Nickers gave a longing look at the open ground, at the cool shadows of the forest. For a moment he felt the urge to jump wildly forward and sprint for the cover of those trees. But what he saw in the shadows stopped him.

Monkeys were gathered upon the limbs, watching in silent conclave. They were so still, so motionless that he had some difficulty in seeing them at all. But, after he once saw them, he realized something of the numbers of the monkey colony. They were by the thousands, the ten thousands, and they seemed to have some peculiar psychic alignment with those priests of Hanuman, those red-eyed fanatics who had started with a theory of a division in the life-stream, back in the dim antiquity of a million or more years ago.

“Come and be tried!
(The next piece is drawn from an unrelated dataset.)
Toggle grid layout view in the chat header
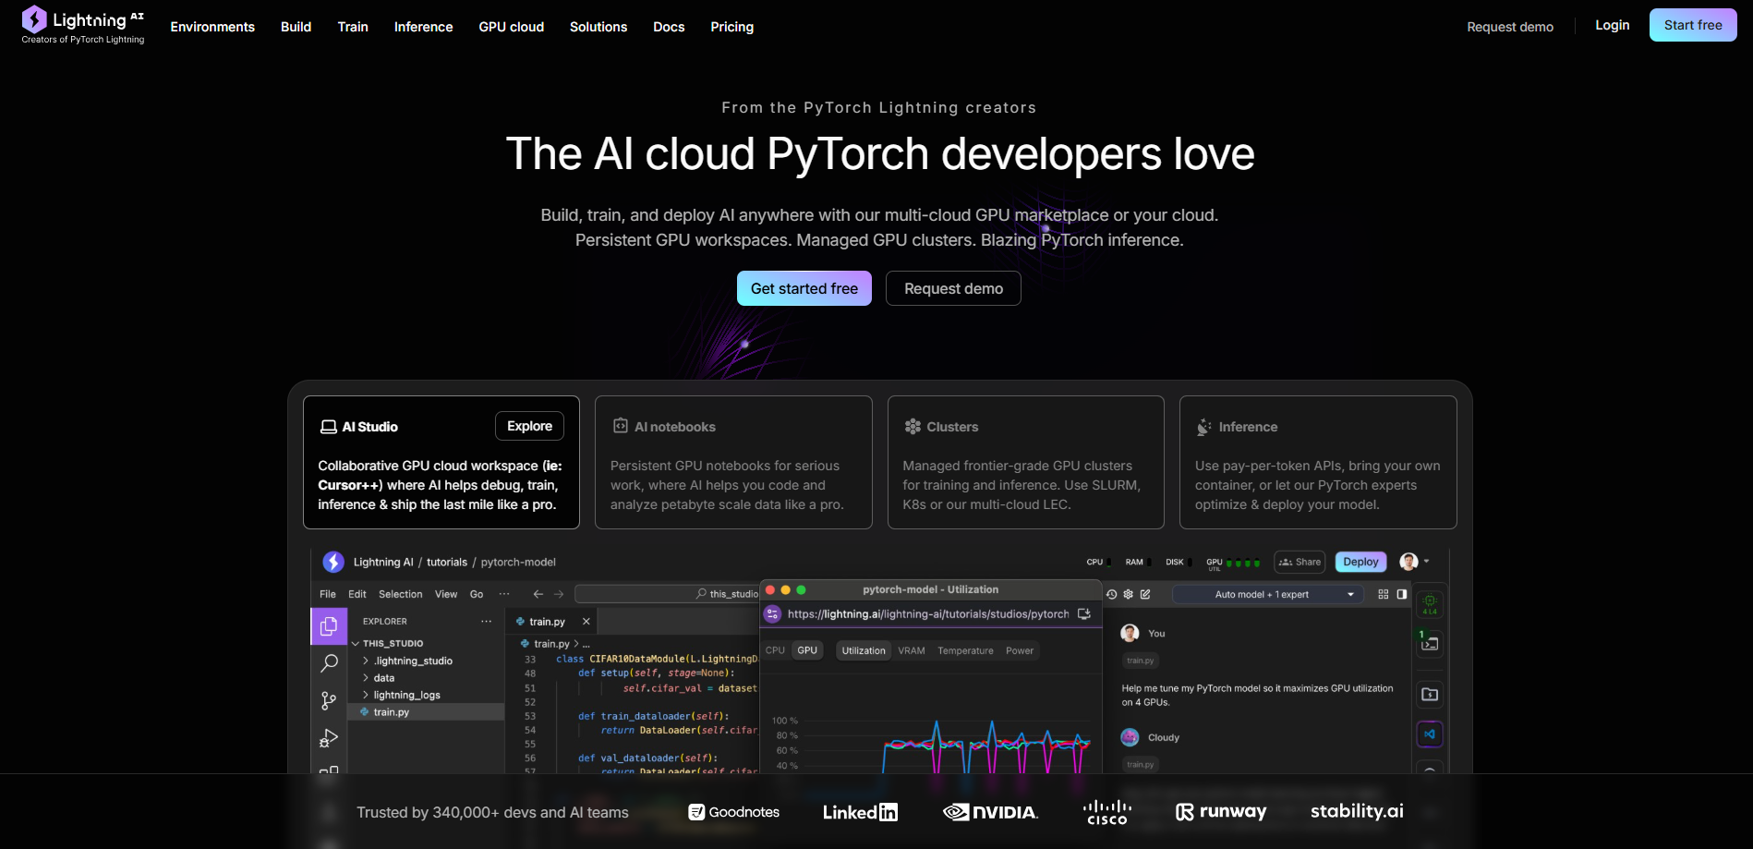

Come and be tried!”

A door, studded with gold letters, swung noiselessly open and the two prisoners were ushered into something that served as an assembly room and a court of justice.

Instead of chairs running in a circle around the floor, against the walls, there was a long rail, and back of this rail were elevated perches, strung in tiers up to the ceiling. Upon these perches, sitting noiselessly, necks craned forward, moist eyes swimming with interest and curiosity, were the monkey people.

A raised platform, made of dark, polished wood, was in the center of the railed-off space. Upon this platform were several chairs. Back of one of the chairs was a dark curtain of black tapestry, embroidered with gold.

The chairs were occupied by the native fanatics. In one of the center chairs sat the withered old man who had led the procession to the plane.

The prisoners were placed before the platform. The old witch circled thrice around the dais.

“Come and be tried! Come and be tried!” she chanted.

And then there was silence, a tense silence, a waiting, quivering silence of suspense. All were waiting for something to happen. All eyes were turned upon the vacant chair back of which was the black curtain.

The curtain bellied, shook, parted. A robed body came through the parted cloth. And, in the brief glimpse that Nickers had of the robed figure, before it came into the light, he could have sworn that a pair of human hands pushed the body out through the curtains.